Recast the lines from the one containing "This screenshot has height=480, width=663." through the one containing "will pyautogui.click(x=423, y=259).", both included, as a Markdown table with the columns Row and Line text. Leave out any blank lines.
━━━━━━
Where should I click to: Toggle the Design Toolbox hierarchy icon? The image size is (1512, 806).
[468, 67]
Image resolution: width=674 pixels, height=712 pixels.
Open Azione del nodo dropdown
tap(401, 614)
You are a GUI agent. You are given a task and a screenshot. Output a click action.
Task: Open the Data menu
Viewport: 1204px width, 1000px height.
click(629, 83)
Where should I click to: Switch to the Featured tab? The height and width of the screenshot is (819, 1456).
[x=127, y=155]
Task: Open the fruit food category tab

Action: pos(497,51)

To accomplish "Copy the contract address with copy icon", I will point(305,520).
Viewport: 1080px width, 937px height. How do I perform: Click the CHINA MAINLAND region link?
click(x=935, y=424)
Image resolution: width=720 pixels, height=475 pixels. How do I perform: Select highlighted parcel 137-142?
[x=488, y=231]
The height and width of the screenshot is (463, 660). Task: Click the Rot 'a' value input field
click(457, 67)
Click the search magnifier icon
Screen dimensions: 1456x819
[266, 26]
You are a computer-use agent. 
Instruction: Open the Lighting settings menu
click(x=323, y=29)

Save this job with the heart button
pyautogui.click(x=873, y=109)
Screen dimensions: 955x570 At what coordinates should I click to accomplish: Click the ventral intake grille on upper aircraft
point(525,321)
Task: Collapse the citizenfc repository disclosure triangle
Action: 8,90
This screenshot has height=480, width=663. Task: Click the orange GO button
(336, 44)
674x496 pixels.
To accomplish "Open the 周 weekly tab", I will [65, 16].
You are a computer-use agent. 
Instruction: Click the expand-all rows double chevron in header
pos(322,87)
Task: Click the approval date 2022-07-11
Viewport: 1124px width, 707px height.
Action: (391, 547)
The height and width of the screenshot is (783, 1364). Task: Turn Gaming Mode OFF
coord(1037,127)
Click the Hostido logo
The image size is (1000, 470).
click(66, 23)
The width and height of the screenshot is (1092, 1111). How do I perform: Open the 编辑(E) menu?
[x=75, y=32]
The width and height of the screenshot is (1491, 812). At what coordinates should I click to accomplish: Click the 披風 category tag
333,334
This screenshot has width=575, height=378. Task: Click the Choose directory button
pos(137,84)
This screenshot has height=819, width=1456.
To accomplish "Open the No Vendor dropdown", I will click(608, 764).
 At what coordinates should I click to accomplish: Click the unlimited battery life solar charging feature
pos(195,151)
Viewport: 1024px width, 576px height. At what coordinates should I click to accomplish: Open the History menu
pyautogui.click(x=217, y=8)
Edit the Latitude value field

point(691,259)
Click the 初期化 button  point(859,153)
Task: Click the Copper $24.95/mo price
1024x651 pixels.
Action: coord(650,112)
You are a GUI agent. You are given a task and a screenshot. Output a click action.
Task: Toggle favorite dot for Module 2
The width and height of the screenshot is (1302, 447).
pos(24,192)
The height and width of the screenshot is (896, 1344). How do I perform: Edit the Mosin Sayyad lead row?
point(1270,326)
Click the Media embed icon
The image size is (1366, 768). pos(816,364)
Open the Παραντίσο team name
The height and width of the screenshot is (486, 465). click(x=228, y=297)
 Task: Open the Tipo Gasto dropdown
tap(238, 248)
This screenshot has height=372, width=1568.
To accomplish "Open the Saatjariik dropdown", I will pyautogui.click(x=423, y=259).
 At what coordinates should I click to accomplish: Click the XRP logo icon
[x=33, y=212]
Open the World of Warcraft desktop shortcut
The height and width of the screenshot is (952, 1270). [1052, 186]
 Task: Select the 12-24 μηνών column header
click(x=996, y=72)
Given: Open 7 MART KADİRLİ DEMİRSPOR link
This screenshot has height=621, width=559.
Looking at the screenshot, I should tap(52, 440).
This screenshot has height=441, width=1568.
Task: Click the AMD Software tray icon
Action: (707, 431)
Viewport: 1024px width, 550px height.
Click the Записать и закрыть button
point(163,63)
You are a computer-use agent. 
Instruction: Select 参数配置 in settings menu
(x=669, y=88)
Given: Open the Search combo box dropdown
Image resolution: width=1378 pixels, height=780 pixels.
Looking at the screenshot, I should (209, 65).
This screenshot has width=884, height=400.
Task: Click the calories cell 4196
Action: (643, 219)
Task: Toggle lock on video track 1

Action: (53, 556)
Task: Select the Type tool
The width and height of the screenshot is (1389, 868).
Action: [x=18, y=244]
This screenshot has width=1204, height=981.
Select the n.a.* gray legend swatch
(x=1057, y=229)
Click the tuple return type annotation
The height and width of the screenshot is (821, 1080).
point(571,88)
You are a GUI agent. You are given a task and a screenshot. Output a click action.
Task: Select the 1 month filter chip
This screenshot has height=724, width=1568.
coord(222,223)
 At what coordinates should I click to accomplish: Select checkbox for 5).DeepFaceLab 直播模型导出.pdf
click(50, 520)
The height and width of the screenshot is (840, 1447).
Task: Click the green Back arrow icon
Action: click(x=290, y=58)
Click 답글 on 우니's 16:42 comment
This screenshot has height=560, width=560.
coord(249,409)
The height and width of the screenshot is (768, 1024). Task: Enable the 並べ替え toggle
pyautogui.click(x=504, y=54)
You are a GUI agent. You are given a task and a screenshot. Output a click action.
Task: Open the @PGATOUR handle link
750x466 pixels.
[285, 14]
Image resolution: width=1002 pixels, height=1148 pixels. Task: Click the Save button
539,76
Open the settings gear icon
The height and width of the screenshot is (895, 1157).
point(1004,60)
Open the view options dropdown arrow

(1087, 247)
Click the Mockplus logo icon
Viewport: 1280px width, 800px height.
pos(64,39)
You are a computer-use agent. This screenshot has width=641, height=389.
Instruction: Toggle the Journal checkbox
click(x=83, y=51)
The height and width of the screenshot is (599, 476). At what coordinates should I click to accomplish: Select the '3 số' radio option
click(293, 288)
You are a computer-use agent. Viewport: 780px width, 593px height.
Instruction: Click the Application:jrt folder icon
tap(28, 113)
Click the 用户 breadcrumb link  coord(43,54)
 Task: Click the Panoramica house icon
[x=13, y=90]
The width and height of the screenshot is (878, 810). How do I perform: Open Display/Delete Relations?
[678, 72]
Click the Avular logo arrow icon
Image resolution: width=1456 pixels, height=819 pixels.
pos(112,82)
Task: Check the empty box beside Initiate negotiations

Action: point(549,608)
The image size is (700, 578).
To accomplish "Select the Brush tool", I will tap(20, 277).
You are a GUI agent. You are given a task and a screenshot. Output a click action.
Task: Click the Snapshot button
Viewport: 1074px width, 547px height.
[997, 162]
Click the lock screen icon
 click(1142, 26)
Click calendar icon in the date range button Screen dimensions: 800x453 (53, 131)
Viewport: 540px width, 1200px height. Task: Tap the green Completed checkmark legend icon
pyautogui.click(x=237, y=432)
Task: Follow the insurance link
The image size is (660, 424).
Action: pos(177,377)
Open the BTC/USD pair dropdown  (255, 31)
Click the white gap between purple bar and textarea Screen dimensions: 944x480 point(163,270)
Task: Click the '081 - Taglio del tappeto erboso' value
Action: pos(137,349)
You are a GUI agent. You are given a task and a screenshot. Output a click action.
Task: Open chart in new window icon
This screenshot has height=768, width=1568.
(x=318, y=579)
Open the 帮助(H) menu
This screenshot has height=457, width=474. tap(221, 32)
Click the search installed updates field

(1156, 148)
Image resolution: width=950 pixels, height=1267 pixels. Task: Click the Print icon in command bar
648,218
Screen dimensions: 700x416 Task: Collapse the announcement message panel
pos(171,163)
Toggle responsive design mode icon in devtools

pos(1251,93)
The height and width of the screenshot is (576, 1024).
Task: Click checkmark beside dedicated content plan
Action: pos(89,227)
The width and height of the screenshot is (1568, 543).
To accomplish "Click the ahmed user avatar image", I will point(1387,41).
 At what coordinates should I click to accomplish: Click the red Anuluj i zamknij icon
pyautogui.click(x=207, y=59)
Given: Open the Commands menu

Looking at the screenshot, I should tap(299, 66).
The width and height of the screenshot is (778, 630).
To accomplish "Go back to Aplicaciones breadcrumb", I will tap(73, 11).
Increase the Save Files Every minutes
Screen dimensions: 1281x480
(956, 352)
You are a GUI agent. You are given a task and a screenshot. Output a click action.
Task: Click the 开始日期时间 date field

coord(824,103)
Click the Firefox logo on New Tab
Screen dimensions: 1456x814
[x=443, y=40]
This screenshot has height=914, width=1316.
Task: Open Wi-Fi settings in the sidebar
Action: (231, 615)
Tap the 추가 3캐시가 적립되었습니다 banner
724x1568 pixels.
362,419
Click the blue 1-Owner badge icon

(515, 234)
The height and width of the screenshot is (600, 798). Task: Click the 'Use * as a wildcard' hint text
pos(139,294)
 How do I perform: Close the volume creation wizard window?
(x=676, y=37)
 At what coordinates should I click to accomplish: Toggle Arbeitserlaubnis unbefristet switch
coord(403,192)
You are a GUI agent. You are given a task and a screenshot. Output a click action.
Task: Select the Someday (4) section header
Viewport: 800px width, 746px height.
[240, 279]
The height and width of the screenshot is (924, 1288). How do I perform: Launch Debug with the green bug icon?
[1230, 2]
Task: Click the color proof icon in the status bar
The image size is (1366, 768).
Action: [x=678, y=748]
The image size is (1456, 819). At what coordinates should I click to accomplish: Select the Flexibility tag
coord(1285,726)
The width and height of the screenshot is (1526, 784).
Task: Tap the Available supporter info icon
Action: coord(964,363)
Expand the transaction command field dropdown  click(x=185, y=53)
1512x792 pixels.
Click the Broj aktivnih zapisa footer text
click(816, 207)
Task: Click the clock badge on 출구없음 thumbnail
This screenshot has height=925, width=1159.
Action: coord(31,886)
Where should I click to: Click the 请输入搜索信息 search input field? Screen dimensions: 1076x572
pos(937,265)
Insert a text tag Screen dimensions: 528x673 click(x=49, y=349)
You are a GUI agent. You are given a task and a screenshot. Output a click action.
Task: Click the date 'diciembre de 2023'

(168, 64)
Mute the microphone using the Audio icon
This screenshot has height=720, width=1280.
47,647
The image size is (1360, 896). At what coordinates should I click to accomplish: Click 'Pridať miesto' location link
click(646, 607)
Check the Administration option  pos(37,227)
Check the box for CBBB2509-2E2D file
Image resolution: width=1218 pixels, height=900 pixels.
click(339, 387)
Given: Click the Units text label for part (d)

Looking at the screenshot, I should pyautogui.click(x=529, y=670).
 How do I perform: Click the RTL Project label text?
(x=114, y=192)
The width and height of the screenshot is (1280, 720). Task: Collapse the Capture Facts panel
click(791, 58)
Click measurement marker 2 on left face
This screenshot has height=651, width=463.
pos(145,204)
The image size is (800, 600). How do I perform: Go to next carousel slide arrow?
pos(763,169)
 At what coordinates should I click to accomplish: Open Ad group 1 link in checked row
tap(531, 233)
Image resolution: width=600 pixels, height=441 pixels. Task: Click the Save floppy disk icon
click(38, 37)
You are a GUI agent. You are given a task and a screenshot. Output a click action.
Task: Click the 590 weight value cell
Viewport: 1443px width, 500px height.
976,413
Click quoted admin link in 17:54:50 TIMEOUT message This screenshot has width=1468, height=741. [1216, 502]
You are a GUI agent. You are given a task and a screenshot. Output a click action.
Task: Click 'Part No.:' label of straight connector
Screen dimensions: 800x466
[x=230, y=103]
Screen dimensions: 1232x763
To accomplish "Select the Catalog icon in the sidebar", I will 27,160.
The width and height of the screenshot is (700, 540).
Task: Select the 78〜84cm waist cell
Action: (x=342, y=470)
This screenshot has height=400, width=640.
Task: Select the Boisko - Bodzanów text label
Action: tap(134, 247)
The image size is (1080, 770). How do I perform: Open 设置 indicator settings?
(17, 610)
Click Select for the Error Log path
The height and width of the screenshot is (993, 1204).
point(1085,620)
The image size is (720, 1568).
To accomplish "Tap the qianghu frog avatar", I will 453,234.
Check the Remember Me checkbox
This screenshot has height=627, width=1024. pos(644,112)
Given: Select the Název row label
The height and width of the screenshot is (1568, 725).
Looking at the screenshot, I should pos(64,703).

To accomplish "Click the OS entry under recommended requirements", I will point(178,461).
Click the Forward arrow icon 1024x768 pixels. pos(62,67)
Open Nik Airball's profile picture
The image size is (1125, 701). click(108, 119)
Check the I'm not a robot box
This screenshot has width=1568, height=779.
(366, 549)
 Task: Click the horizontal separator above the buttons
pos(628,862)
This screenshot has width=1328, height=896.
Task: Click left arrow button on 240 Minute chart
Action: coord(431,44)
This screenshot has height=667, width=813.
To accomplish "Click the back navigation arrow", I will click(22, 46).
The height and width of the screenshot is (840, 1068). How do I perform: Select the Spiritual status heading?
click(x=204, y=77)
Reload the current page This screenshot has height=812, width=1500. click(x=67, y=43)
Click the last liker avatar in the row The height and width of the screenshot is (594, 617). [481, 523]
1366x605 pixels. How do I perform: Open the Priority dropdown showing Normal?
━━━━━━
▸ **Complete answer**:
| Row | Line text |
|---|---|
| 1 | This screenshot has height=480, width=663. Task: Click the orange GO button |
| 2 | (336, 44) |
| 3 | 674x496 pixels. |
| 4 | To accomplish "Open the 周 weekly tab", I will [65, 16]. |
| 5 | You are a computer-use agent.  |
| 6 | Instruction: Click the expand-all rows double chevron in header |
| 7 | pos(322,87) |
| 8 | Task: Click the approval date 2022-07-11 |
| 9 | Viewport: 1124px width, 707px height. |
| 10 | Action: (391, 547) |
| 11 | The height and width of the screenshot is (783, 1364). Task: Turn Gaming Mode OFF |
| 12 | coord(1037,127) |
| 13 | Click the Hostido logo |
| 14 | The image size is (1000, 470). |
| 15 | click(66, 23) |
| 16 | The width and height of the screenshot is (1092, 1111). How do I perform: Open the 编辑(E) menu? |
| 17 | [x=75, y=32] |
| 18 | The width and height of the screenshot is (1491, 812). At what coordinates should I click to accomplish: Click the 披風 category tag |
| 19 | 333,334 |
| 20 | This screenshot has width=575, height=378. Task: Click the Choose directory button |
| 21 | pos(137,84) |
| 22 | This screenshot has height=819, width=1456. |
| 23 | To accomplish "Open the No Vendor dropdown", I will click(608, 764). |
| 24 |  At what coordinates should I click to accomplish: Click the unlimited battery life solar charging feature |
| 25 | pos(195,151) |
| 26 | Viewport: 1024px width, 576px height. At what coordinates should I click to accomplish: Open the History menu |
| 27 | pyautogui.click(x=217, y=8) |
| 28 | Edit the Latitude value field |
| 29 | point(691,259) |
| 30 | Click the 初期化 button  point(859,153) |
| 31 | Task: Click the Copper $24.95/mo price |
| 32 | 1024x651 pixels. |
| 33 | Action: coord(650,112) |
| 34 | You are a GUI agent. You are given a task and a screenshot. Output a click action. |
| 35 | Task: Toggle favorite dot for Module 2 |
| 36 | The width and height of the screenshot is (1302, 447). |
| 37 | pos(24,192) |
| 38 | The height and width of the screenshot is (896, 1344). How do I perform: Edit the Mosin Sayyad lead row? |
| 39 | point(1270,326) |
| 40 | Click the Media embed icon |
| 41 | The image size is (1366, 768). pos(816,364) |
| 42 | Open the Παραντίσο team name |
| 43 | The height and width of the screenshot is (486, 465). click(x=228, y=297) |
| 44 |  Task: Open the Tipo Gasto dropdown |
| 45 | tap(238, 248) |
| 46 | This screenshot has height=372, width=1568. |
| 47 | To accomplish "Open the Saatjariik dropdown", I will pyautogui.click(x=423, y=259). |